Chapter I


In which we find vampires in a graveyard


It was an unusual night in Volterra: stifling, airless, dry. The dark sky seemed to hover closer and closer over the earth, until it felt like the lid on a boiling pot, making the sounds of the crickets seem like metallic echoes. Waves of heat were rolling slowly over the graveyard, making the scent of honeysuckle even more unbearable for Jane. She exhaled. She felt as if she had sand in her throat and her tongue was almost stuck to the roof of her mouth. On nights like these, everything seemed to smell ten times stronger. It invaded her nostrils and lodged in her brain, pervasive and lingering. She longed for the cool and damp underground passageways that led to the Main Hall. Instead, she found herself standing on the paved narrow path between two cross-shaped gravestones. Dried-up lavender was adorning the grave to her right. With a slight tug, she pulled the dead plant from the cracked soil and threw it away. Her palms were covered with a fine powder as a result, and she clapped them together. A faint hint of lavender, rust and decay tickled her nose. It is no good, she thought. One cannot plant lavender in such conditions and expect it to survive.

"Jane, please try to be a little more discreet in your gardening efforts. The crickets are making it hard enough for me to hear anything."

Jane turned in the direction of the voice and saw Corin's head rise from the sea of crosses and statues. "The smell is unbearable" Jane said, crinkling her small nose.

"There are people rotting here. It is to be expected!" Corin answered her cheerfully before disappearing behind a bulky tombstone.

"It's not that strong, thank all that is just in the world" the little vampire retorted, walking towards her through the maze of crosses and weeping angels and small plots of land covered with wilted poppies. With one hand, she was trying to brush away the dozens of delicate black insects that had landed on her summer dress, attracted by its light color. By the time she reached her, the yellow frills were stained with small brown dots.

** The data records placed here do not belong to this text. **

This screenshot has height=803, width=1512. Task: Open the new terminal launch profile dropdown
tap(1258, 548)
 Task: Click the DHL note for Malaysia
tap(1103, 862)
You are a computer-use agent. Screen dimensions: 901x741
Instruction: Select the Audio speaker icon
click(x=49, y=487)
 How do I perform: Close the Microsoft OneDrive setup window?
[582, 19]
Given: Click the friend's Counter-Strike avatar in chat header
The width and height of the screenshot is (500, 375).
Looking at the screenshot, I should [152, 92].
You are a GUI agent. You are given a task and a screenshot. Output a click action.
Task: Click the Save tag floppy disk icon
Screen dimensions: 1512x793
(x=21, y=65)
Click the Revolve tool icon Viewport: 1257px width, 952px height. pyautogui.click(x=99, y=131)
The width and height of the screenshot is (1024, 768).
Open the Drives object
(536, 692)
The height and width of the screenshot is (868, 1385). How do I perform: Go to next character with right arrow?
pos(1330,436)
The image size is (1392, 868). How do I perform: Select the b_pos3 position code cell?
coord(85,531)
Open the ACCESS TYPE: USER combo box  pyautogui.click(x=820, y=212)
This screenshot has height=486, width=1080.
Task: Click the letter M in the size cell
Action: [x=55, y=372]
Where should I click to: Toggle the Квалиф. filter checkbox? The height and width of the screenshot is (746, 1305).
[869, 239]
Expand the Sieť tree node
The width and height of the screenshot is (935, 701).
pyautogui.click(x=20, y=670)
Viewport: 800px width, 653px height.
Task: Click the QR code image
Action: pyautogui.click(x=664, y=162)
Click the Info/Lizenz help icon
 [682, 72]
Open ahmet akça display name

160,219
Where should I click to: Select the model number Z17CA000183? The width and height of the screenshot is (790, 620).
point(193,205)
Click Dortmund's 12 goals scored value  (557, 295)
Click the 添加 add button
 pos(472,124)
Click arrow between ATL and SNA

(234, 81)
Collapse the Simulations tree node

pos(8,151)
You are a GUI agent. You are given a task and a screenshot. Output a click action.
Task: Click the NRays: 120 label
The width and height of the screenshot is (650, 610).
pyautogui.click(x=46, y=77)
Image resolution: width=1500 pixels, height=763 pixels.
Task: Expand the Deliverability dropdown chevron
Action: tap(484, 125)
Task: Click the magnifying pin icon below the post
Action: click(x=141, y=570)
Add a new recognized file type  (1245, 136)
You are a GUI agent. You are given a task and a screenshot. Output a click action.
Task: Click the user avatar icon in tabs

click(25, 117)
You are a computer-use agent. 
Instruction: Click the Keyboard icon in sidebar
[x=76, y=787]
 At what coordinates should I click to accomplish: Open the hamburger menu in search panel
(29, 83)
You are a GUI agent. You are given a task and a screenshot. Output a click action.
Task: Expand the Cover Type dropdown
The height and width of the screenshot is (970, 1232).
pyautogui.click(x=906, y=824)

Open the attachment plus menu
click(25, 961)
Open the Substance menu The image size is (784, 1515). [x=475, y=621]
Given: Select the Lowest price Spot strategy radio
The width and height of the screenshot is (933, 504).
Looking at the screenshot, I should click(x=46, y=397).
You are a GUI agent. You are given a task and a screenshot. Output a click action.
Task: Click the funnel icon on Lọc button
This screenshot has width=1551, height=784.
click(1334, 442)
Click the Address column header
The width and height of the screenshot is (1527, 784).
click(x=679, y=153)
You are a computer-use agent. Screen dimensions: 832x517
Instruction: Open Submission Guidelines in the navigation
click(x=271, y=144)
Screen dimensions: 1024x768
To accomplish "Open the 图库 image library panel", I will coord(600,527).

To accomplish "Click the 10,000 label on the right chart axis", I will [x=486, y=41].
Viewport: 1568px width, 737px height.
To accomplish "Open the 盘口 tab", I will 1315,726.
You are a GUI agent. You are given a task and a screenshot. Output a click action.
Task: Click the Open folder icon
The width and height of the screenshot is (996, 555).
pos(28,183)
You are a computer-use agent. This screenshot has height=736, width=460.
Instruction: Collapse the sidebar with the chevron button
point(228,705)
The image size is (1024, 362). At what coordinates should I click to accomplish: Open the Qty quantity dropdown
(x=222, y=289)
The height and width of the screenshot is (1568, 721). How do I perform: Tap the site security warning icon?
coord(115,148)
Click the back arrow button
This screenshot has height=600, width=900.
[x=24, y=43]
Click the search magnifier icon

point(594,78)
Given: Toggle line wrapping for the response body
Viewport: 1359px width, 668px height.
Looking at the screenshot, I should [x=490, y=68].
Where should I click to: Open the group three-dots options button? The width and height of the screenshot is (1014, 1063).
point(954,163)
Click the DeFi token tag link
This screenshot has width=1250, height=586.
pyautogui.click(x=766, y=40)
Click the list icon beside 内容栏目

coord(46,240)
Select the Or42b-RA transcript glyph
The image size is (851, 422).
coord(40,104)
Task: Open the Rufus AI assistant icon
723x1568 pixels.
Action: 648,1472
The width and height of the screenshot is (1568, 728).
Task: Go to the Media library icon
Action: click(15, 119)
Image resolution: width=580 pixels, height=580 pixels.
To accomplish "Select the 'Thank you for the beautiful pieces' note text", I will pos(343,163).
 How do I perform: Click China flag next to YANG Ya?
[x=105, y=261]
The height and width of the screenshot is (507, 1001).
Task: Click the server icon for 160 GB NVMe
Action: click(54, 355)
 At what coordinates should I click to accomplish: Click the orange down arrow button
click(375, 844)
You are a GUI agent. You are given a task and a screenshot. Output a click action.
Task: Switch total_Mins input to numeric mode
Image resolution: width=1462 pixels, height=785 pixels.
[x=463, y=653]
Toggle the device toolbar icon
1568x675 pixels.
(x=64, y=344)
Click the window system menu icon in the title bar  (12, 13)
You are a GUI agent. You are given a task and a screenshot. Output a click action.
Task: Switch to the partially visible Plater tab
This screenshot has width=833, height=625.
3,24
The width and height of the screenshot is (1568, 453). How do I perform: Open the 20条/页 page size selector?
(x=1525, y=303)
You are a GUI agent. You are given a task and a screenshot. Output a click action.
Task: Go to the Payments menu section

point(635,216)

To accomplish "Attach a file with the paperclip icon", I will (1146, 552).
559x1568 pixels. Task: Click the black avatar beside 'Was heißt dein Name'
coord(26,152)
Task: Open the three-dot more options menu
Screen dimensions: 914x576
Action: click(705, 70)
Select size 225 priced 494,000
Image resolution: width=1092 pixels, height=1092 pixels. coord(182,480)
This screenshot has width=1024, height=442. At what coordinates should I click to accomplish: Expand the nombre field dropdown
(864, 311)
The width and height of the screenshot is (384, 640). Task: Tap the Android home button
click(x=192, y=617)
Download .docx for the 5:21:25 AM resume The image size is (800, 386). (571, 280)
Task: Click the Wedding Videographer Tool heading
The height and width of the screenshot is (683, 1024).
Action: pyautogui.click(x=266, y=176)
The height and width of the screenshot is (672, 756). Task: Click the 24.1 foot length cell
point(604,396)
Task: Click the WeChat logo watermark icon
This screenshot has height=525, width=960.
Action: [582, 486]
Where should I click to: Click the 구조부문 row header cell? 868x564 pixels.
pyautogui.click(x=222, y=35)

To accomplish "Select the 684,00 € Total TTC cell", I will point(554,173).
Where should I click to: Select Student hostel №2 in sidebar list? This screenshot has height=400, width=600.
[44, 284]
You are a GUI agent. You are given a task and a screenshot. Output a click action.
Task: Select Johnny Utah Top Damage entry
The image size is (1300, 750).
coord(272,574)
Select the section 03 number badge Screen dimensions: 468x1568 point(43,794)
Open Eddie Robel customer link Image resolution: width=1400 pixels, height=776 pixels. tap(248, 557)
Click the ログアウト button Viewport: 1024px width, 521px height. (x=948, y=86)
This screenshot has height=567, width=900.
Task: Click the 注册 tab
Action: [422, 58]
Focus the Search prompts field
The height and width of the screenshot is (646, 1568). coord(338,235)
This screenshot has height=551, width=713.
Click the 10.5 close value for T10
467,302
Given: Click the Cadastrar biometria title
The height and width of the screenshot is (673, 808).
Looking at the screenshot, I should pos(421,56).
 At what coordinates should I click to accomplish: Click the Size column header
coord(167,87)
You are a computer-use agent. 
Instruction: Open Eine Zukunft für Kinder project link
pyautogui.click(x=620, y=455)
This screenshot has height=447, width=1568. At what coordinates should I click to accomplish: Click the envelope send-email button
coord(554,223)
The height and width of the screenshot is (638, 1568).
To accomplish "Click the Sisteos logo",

"Do explain to me one thing: what purpose are you trying to achieve, again?"

Corin was sitting cross-legged, her back against a smooth marble gravestone. Jane could make out an oval indentation with the black and white photograph of a man half hidden behind Corin's shoulder.

"I have been rather vague, haven't I? Well my fair lady, the nature of my purpose here is scientifical-"

"- loosely speaking, of course" interjected Jane.

"Mock all you want, non-believer, but even you cannot deny the validity of the premise that brought us here."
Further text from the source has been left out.